──────── Extracted records ────────

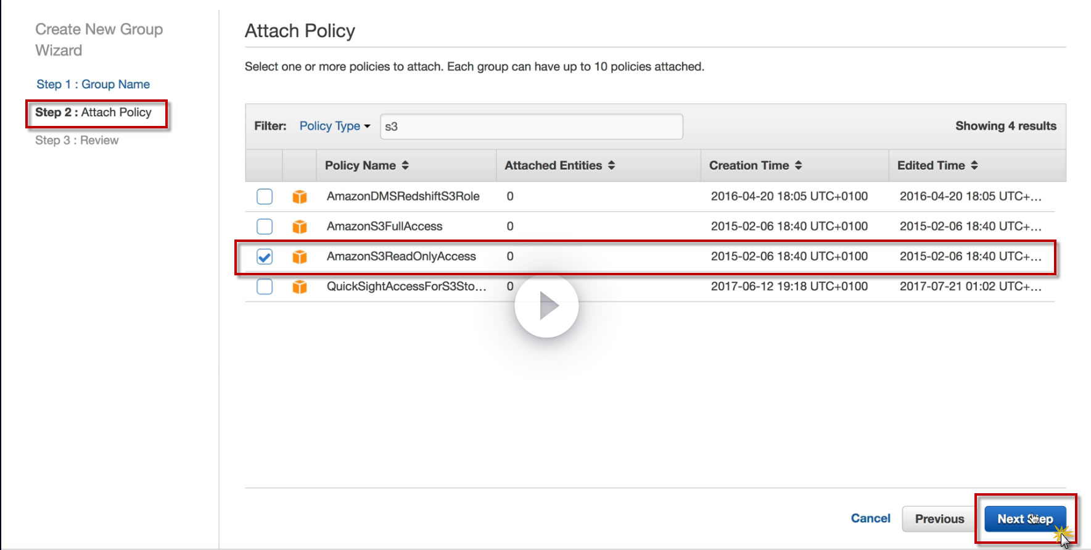Click the orange policy icon beside AmazonS3FullAccess

[x=300, y=227]
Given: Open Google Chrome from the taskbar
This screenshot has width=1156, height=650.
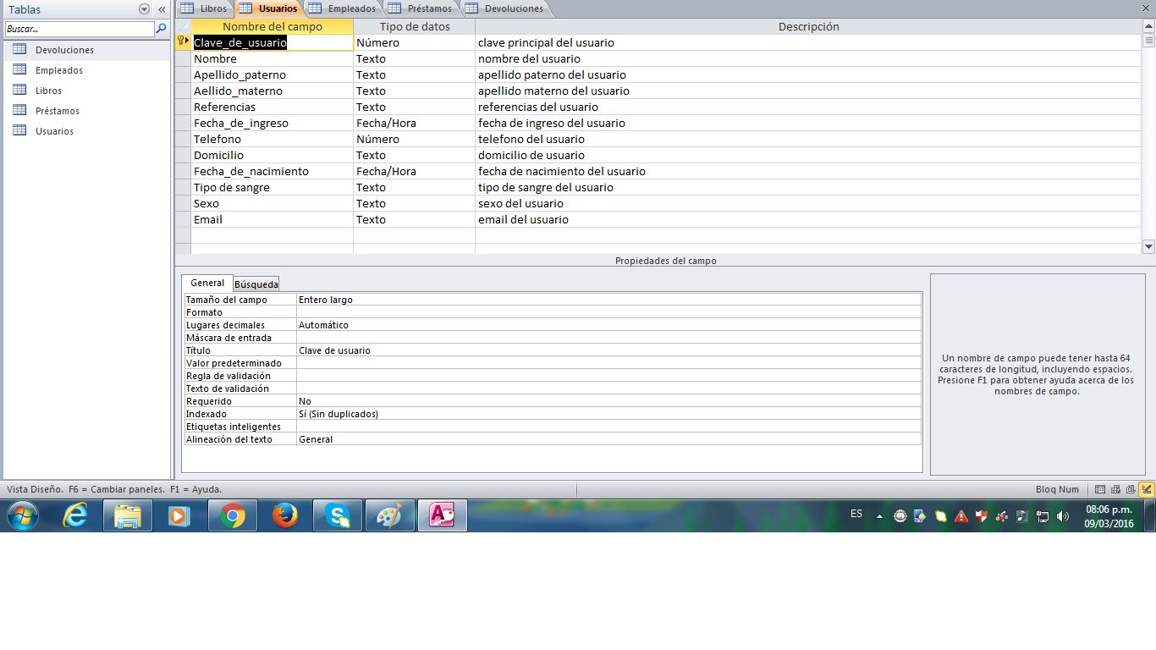Looking at the screenshot, I should (x=233, y=515).
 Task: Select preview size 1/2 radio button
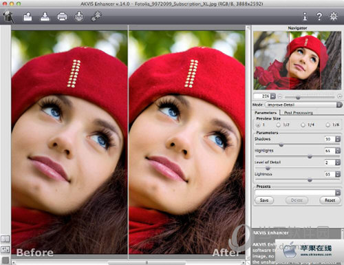[278, 125]
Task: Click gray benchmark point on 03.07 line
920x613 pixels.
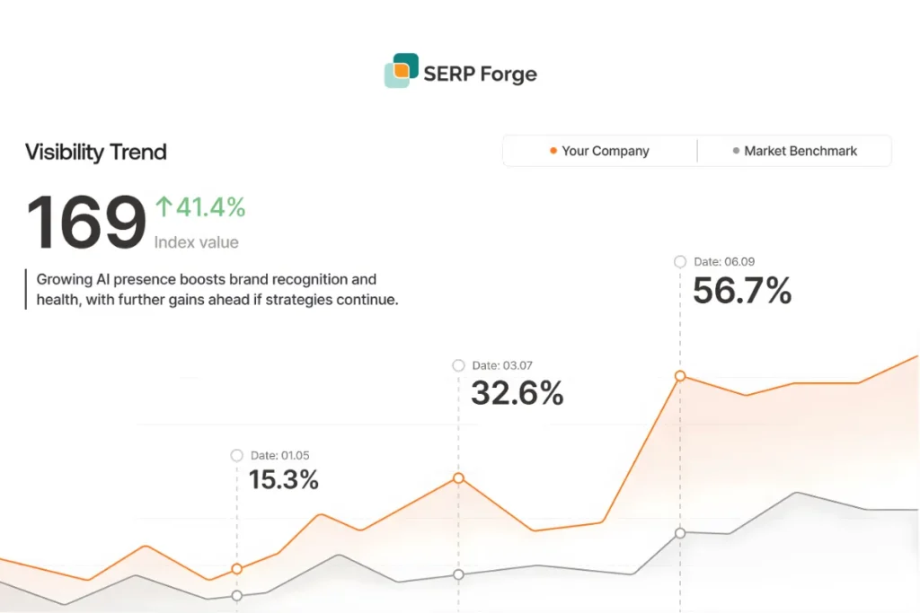Action: (x=458, y=574)
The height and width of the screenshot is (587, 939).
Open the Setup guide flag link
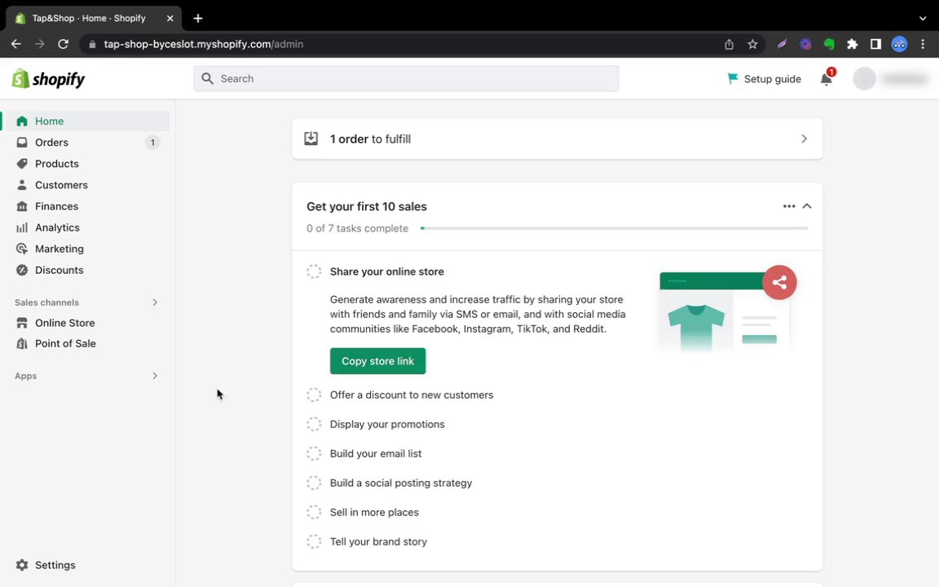pos(764,79)
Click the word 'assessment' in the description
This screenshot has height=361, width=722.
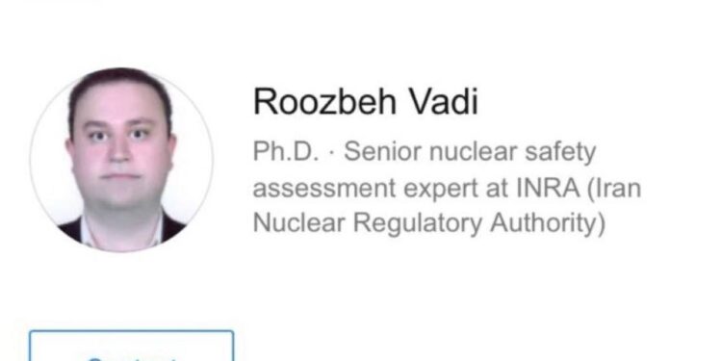[x=324, y=189]

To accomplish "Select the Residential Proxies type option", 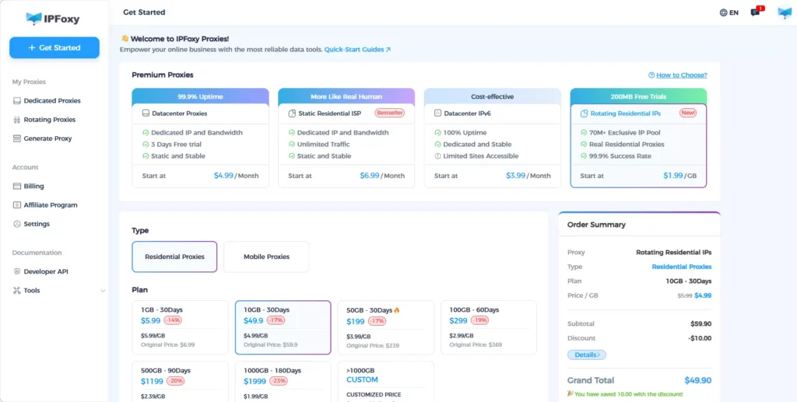I will [x=174, y=257].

────────

● Aim of the task
The response must repeat exactly the lines above from the one with "This screenshot has width=1156, height=650." through the one with "Click the word", including both, and must contain no pictures and no other text.

● Written solution
This screenshot has width=1156, height=650.
Looking at the screenshot, I should (x=233, y=515).
 Task: Select preview size 1/2 radio button
[278, 125]
Task: Click gray benchmark point on 03.07 line
920x613 pixels.
Action: (x=458, y=574)
The height and width of the screenshot is (587, 939).
Open the Setup guide flag link
pos(764,79)
Click the word 'assessment' in the description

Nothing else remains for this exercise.